Saturday, April 19, 2008

Aye-Aye? Eye, Ye? E-i-o?

I wasn't living in the States when George Plimpton selected Aram Saroyan's poem

lighght


for Paris Review , thus earning him (and it) $500 of National Endowment for the Arts funding and inviting the fury of Senator Jesse Helms and others (almost all Republicans, interestingly) at the use of government funding for something Helms didn't think was a poem and certainly thought was misspelled. (The reasons it's not misspelled I hope to post on another day. But I'm still writing that darn essay and can't stop long today.)

This post isn't really about that poem, but the fact that, in the context of Aram Saroyan's eponymous first book, the poem is in a sequence between


eyeye


and

morni,ng


I never knew that until I was reading his Complete Minimal Poems today. I feel like more people should know that. Because while there's something so delicious and open about "lighght," I'm thrilled to think of it in sequence with these two other words, to construct such phrases as "eyeye lighght morni,ng" and hear "a light mourning" or "I like morning."

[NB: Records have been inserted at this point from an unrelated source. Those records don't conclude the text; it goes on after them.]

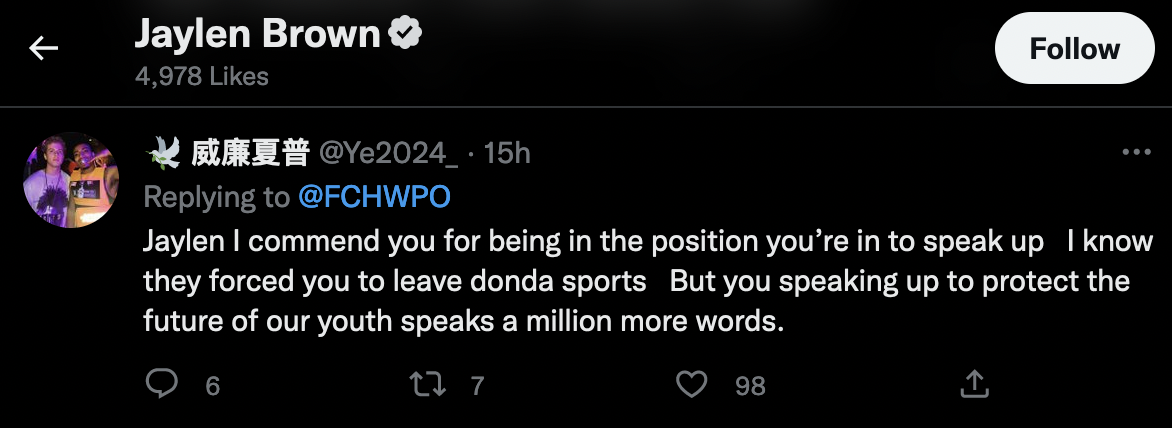Open the 15h timestamp link
The image size is (1172, 428).
pos(507,153)
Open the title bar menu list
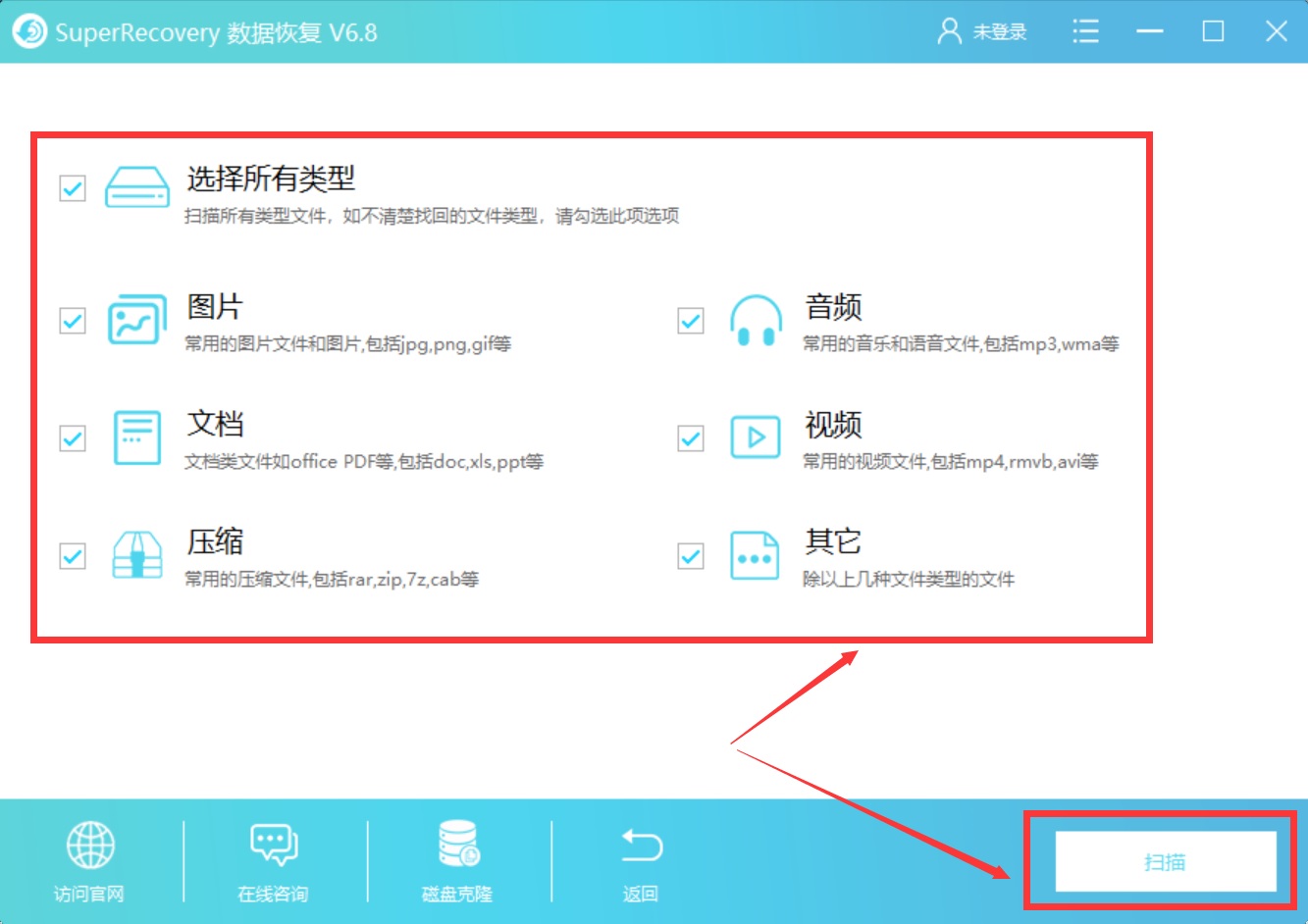1308x924 pixels. (1085, 30)
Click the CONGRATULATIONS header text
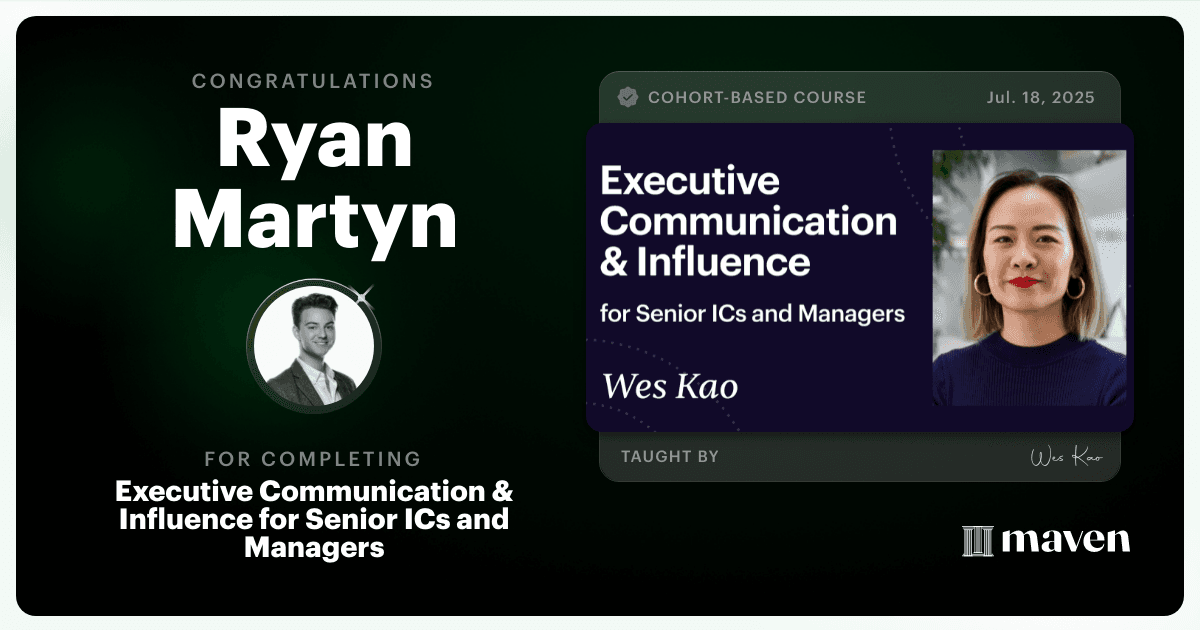 click(x=313, y=81)
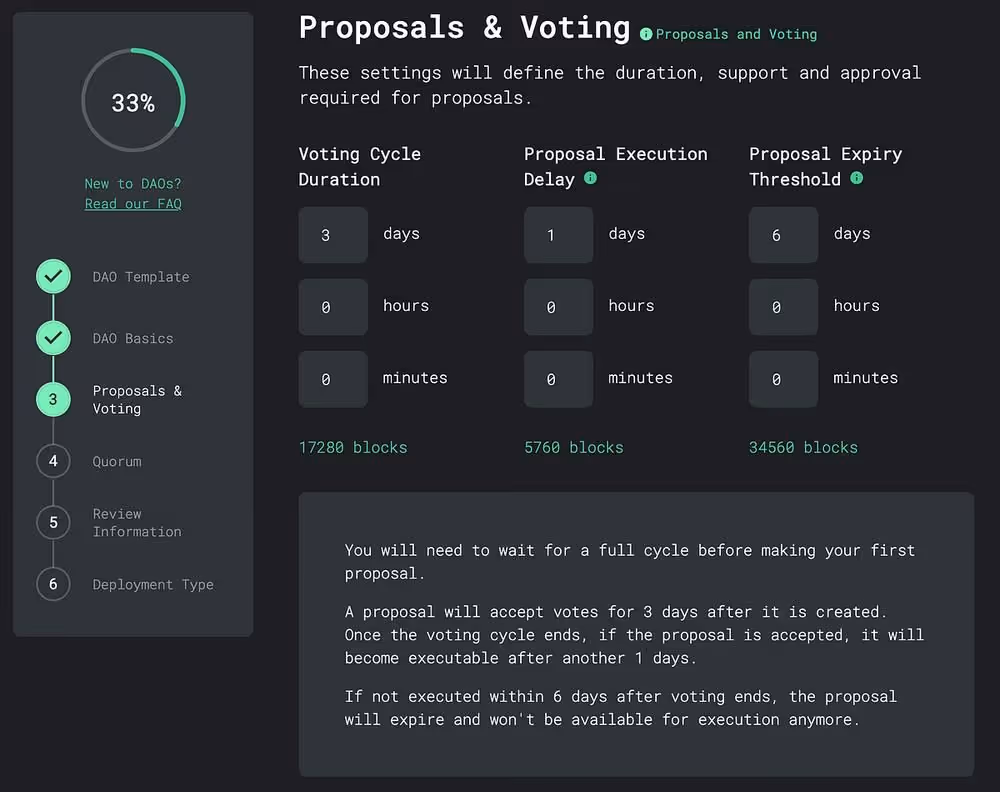1000x792 pixels.
Task: Click the step 5 Review Information circle
Action: click(53, 522)
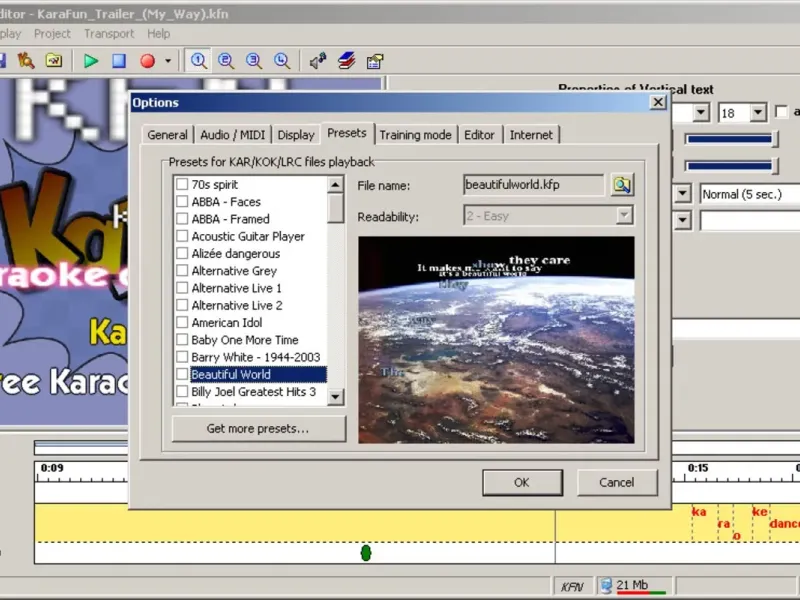Open the Audio / MIDI tab

[232, 135]
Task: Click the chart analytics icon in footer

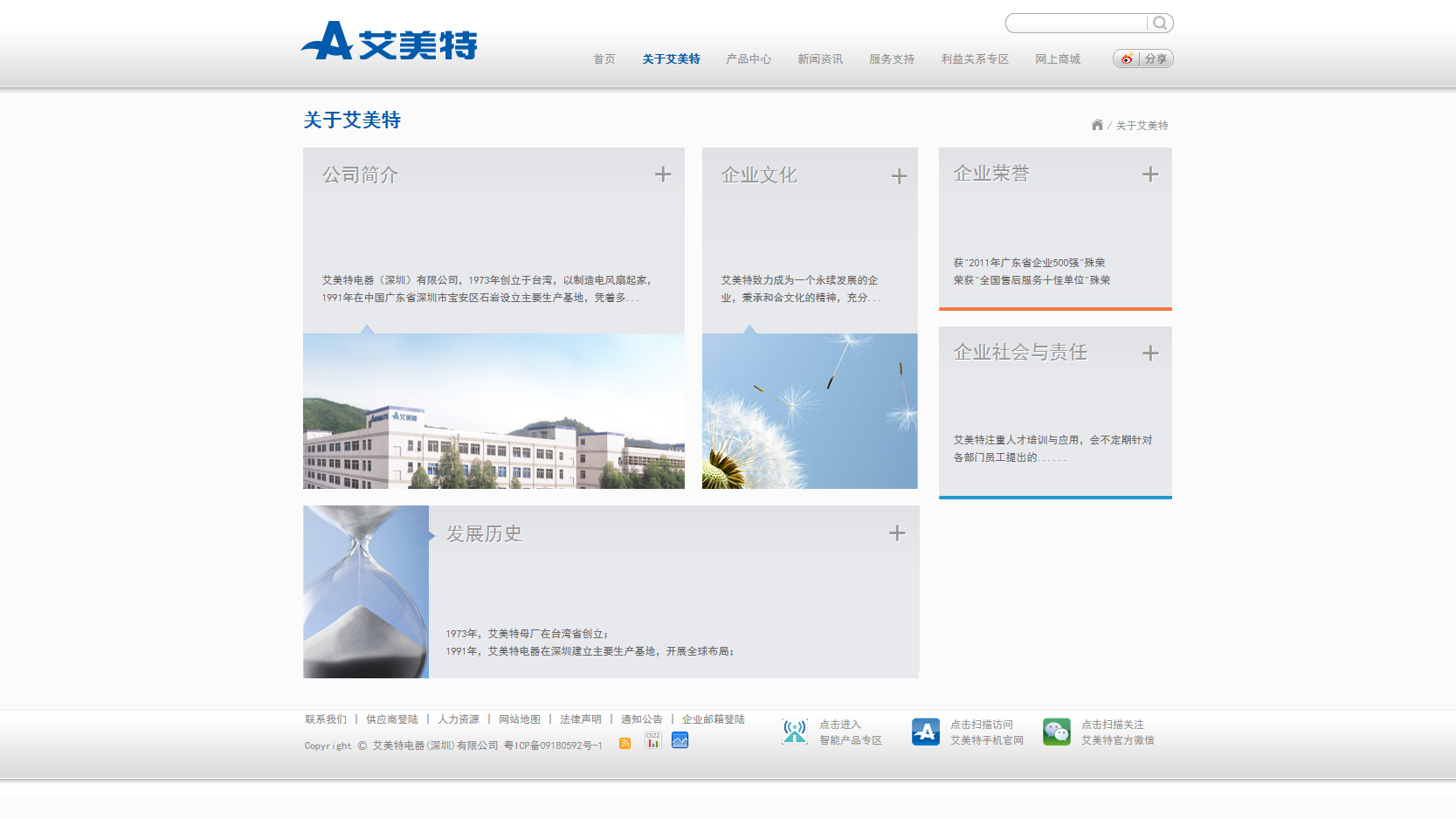Action: pyautogui.click(x=680, y=740)
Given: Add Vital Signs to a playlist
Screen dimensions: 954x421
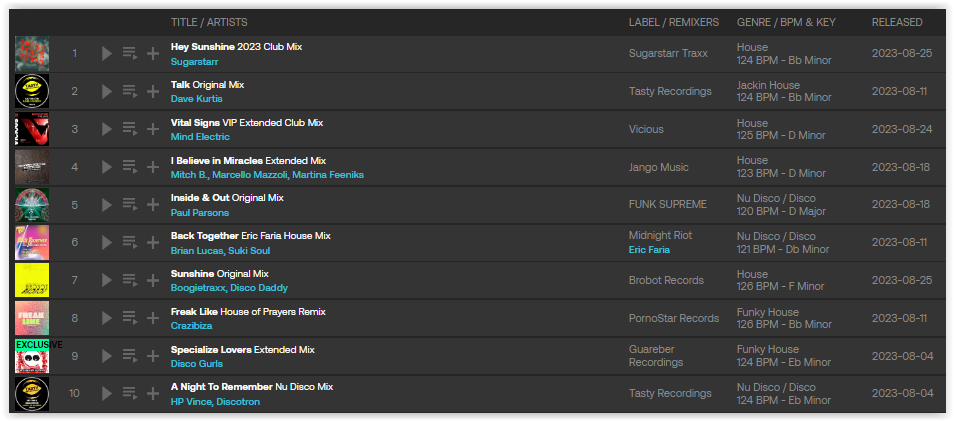Looking at the screenshot, I should [x=153, y=129].
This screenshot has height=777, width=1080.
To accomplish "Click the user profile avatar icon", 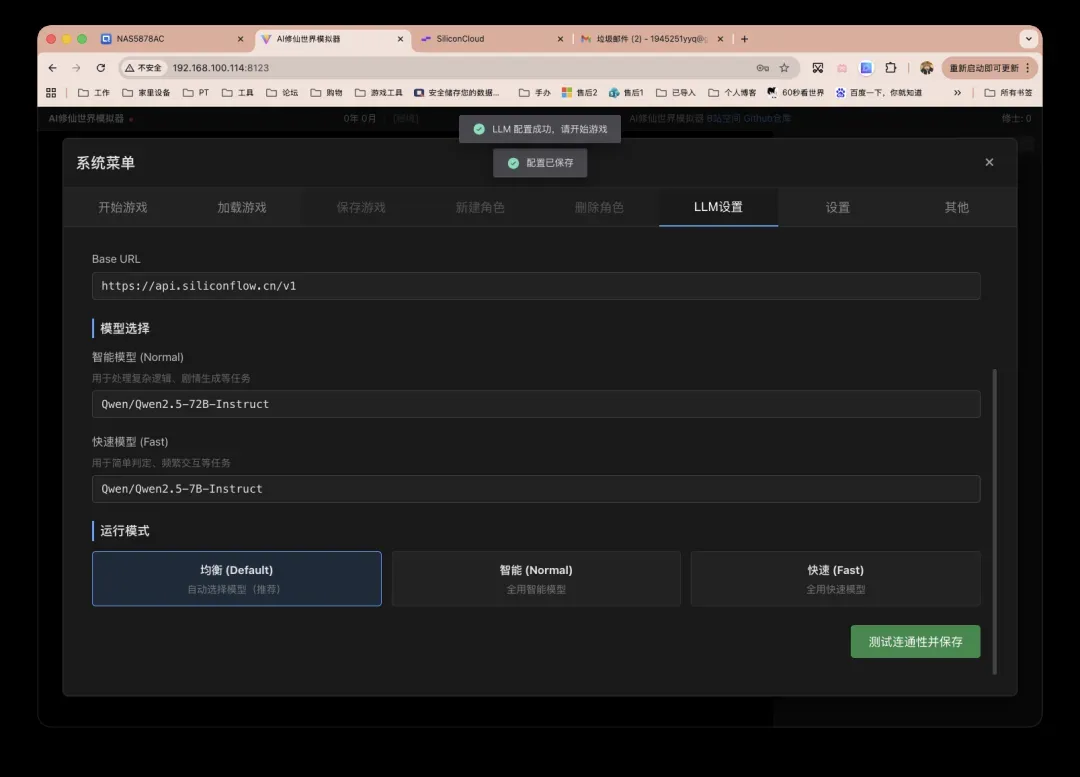I will click(926, 68).
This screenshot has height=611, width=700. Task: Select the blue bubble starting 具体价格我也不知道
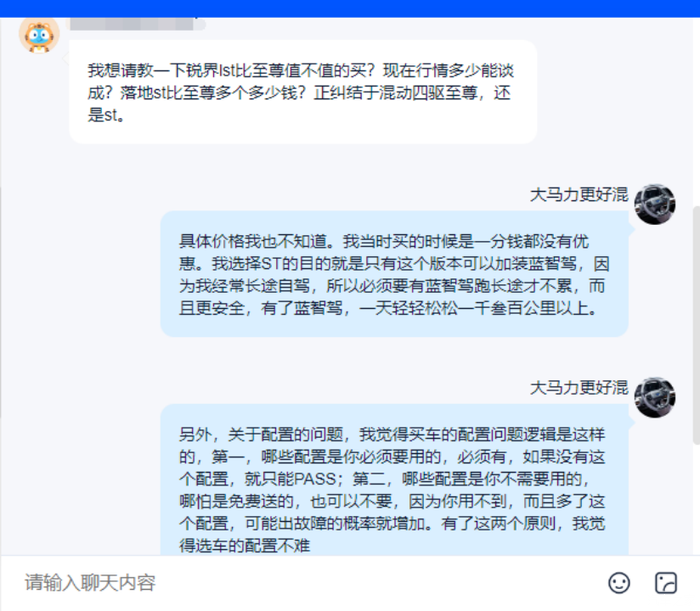394,274
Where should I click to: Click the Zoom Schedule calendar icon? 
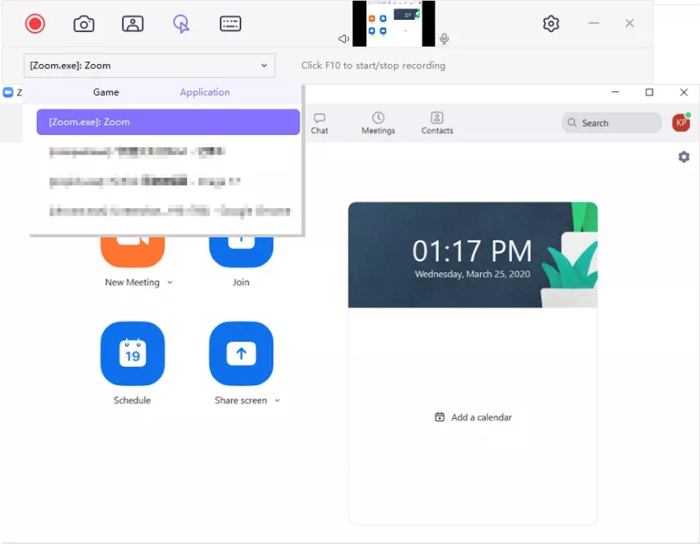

I'm looking forward to spending much more time with his book. Another favorite is crickets, which I can't reproduce here. Go out and find it!

PS: Ugly Duckling Presse do amazing year-long subscription deals. $80 for a year of amazing poetry in the most beautiful editions, books that make owning a book really worthwhile and essential. I had one last year and didn't get one this year. I regret that. I'm getting me one again for next season. I recommend it.